--- Exercise inputs ---

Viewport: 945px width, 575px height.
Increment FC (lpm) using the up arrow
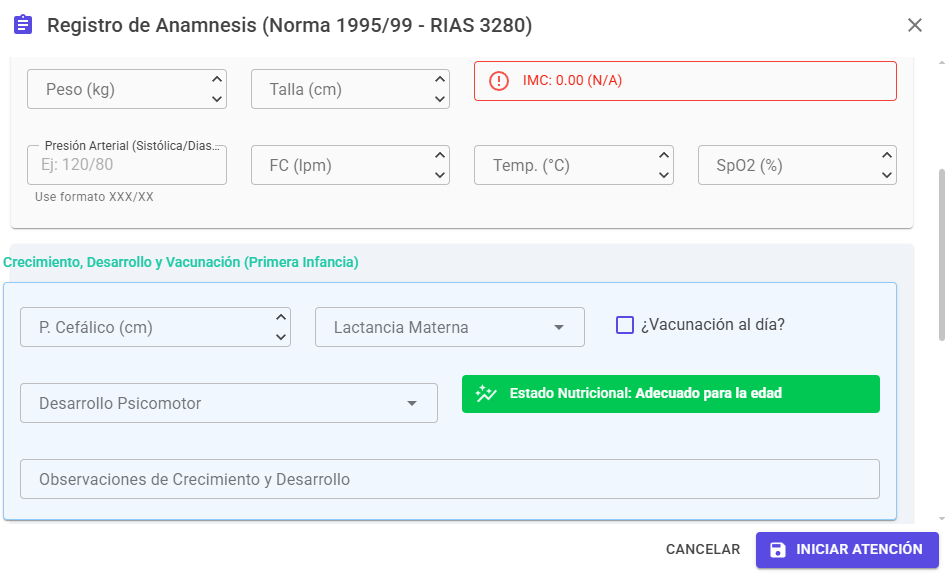click(440, 155)

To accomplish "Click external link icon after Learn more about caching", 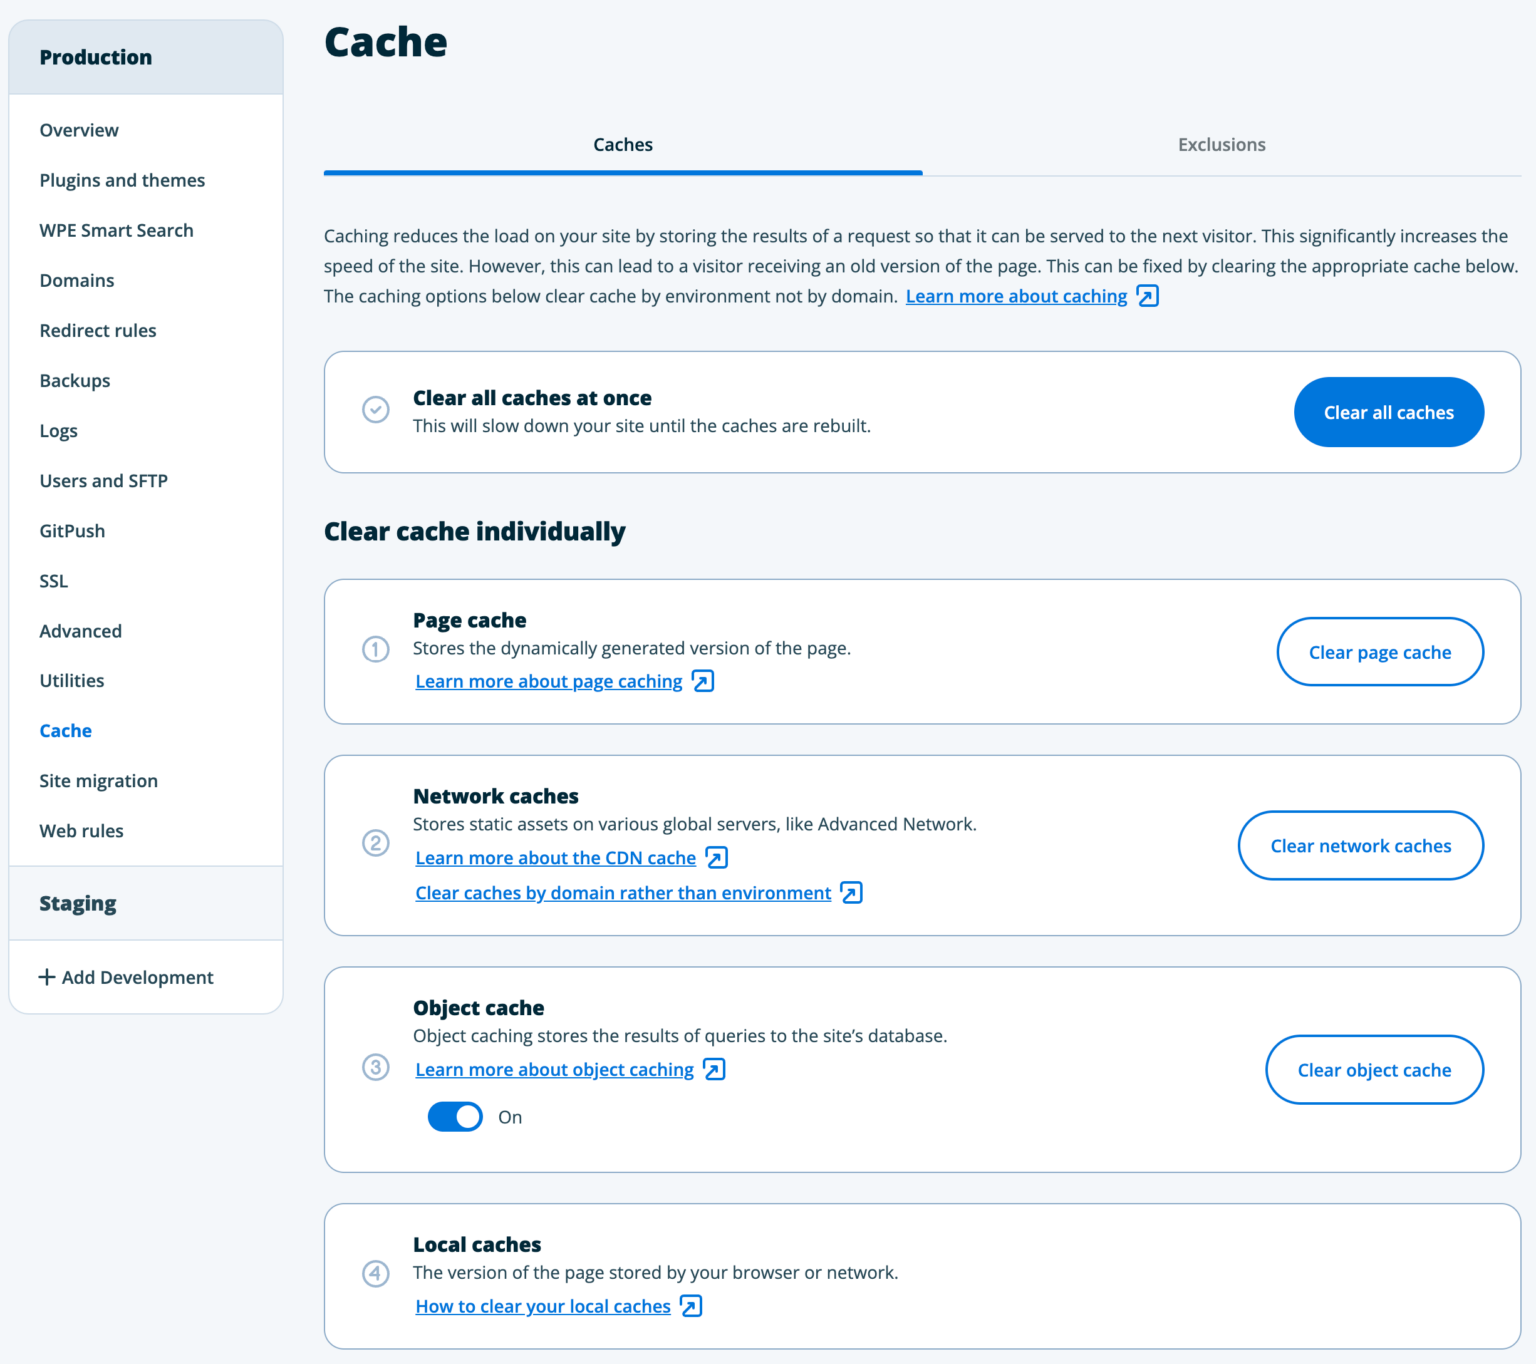I will [x=1147, y=296].
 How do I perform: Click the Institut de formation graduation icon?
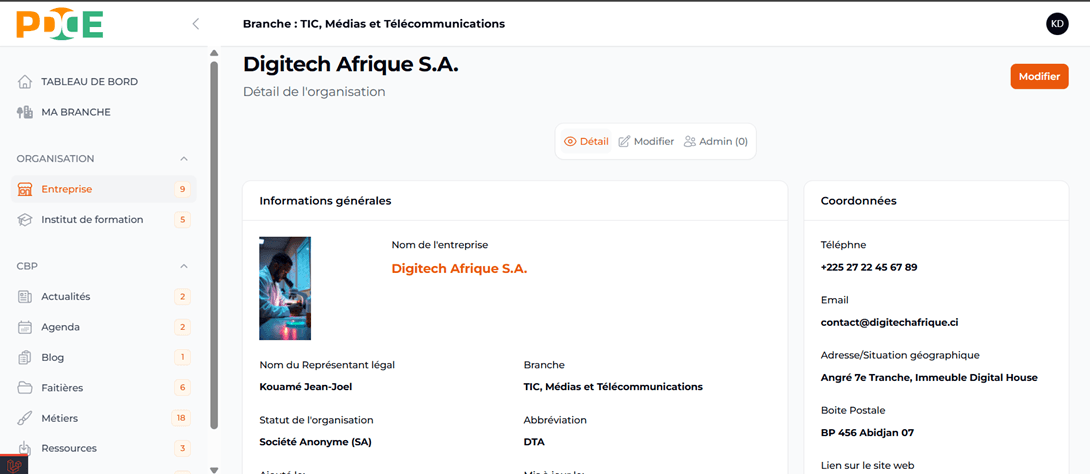tap(25, 219)
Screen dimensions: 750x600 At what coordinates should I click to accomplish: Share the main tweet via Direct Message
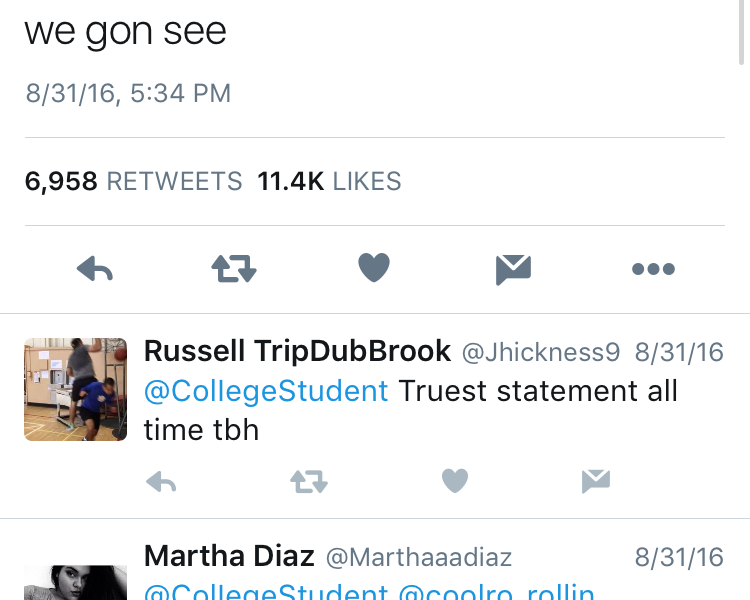click(513, 268)
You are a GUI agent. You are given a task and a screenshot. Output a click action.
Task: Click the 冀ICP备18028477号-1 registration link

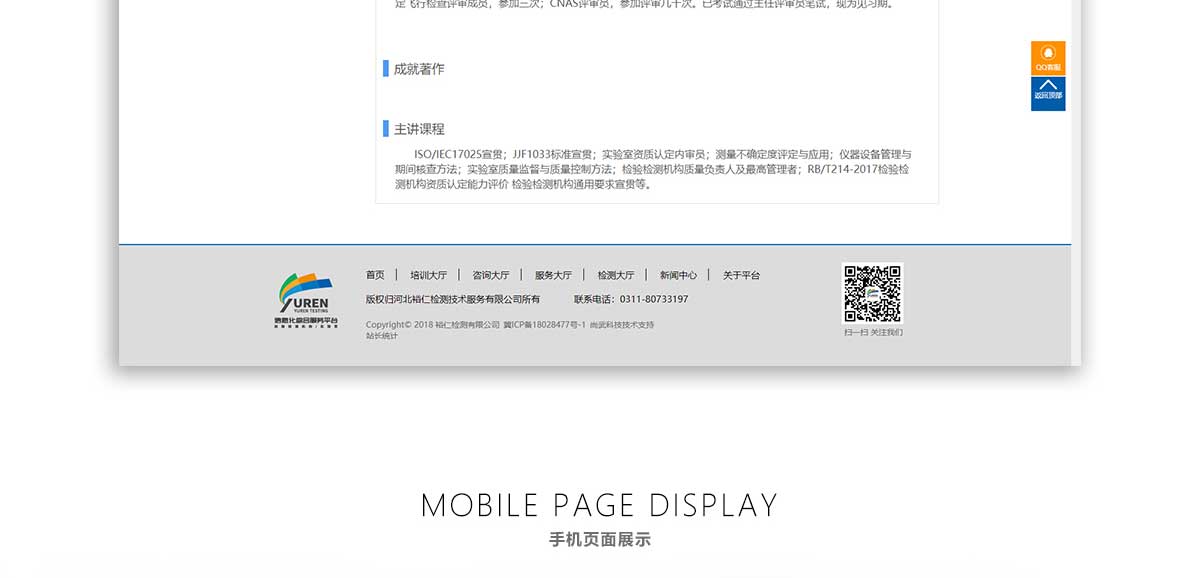[544, 325]
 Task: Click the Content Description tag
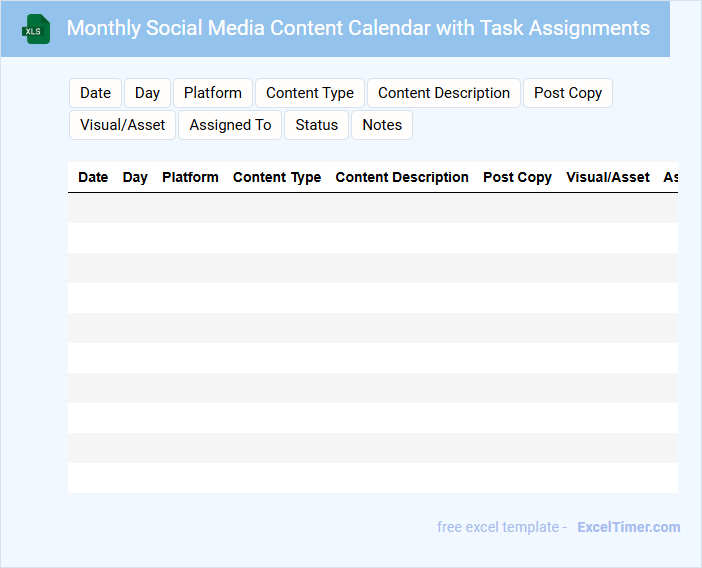click(x=444, y=93)
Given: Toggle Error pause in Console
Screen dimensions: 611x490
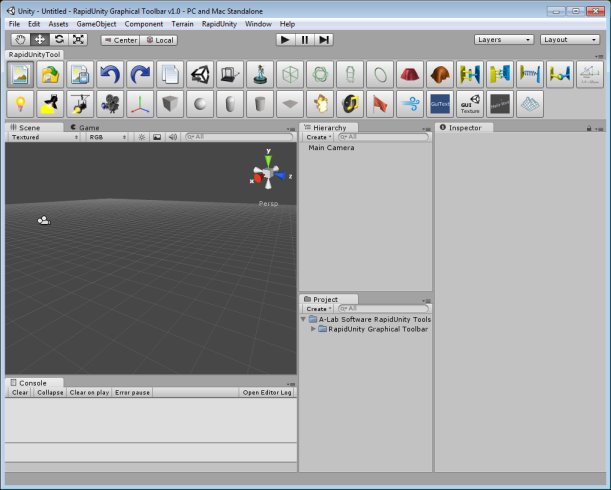Looking at the screenshot, I should (132, 393).
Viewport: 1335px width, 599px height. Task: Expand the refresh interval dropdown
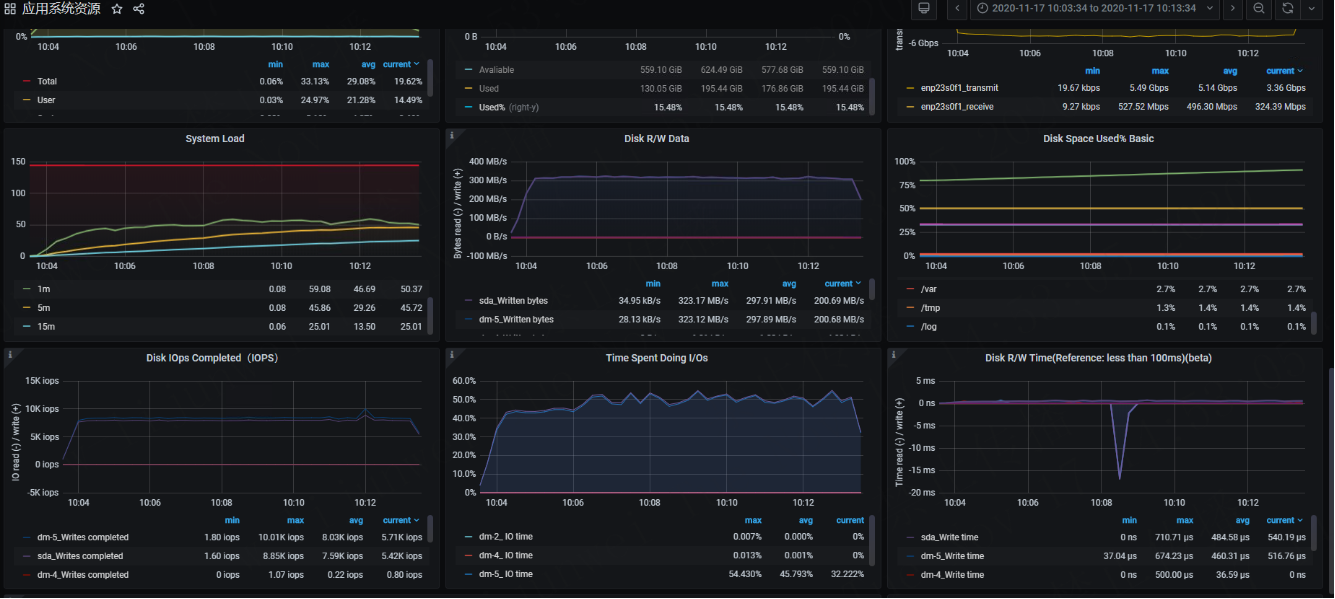[x=1311, y=9]
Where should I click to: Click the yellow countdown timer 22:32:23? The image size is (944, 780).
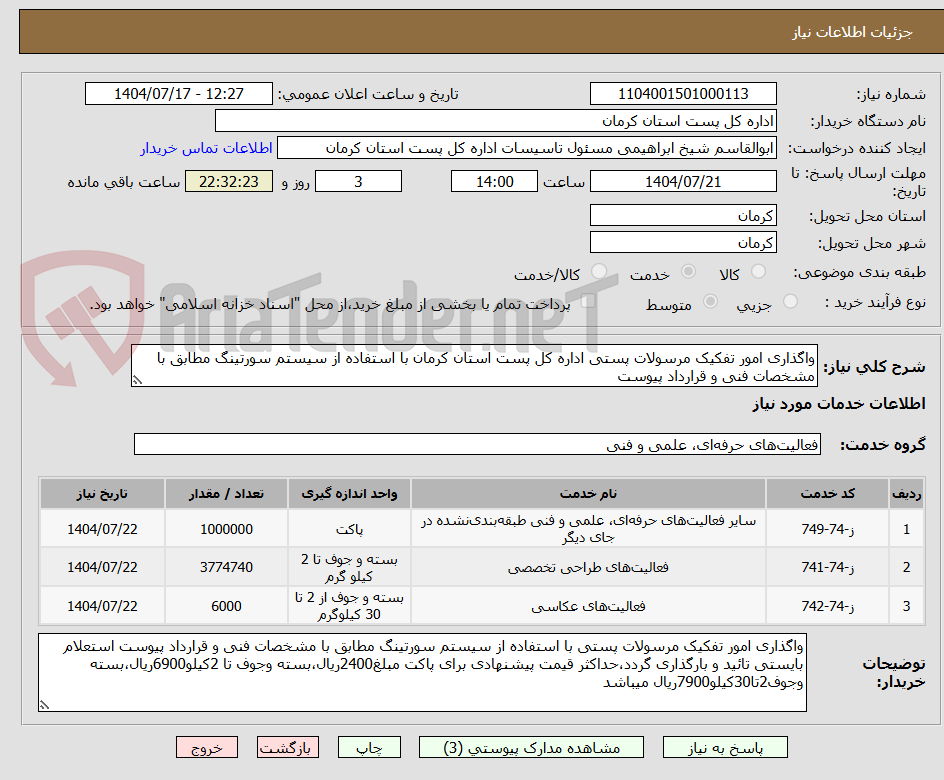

---

### Task to carry out
Every line from the one containing "How do I perform: Click" to the last line of the material must be returned exactly. Leave out any pictures.

### Your solution
 How do I perform: Click the Institut de formation graduation icon?
tap(25, 219)
Screen dimensions: 750x600 At what coordinates should I click to accomplish: Share the main tweet via Direct Message
click(513, 268)
You are a GUI agent. You are given a task and a screenshot. Output a click action.
Task: Click the 冀ICP备18028477号-1 registration link

[544, 325]
 Task: Click the Content Description tag
click(x=444, y=93)
Given: Toggle Error pause in Console
Screen dimensions: 611x490
Looking at the screenshot, I should (132, 393).
Viewport: 1335px width, 599px height. Task: Expand the refresh interval dropdown
[x=1311, y=9]
Where should I click to: Click the yellow countdown timer 22:32:23? The image size is (944, 780).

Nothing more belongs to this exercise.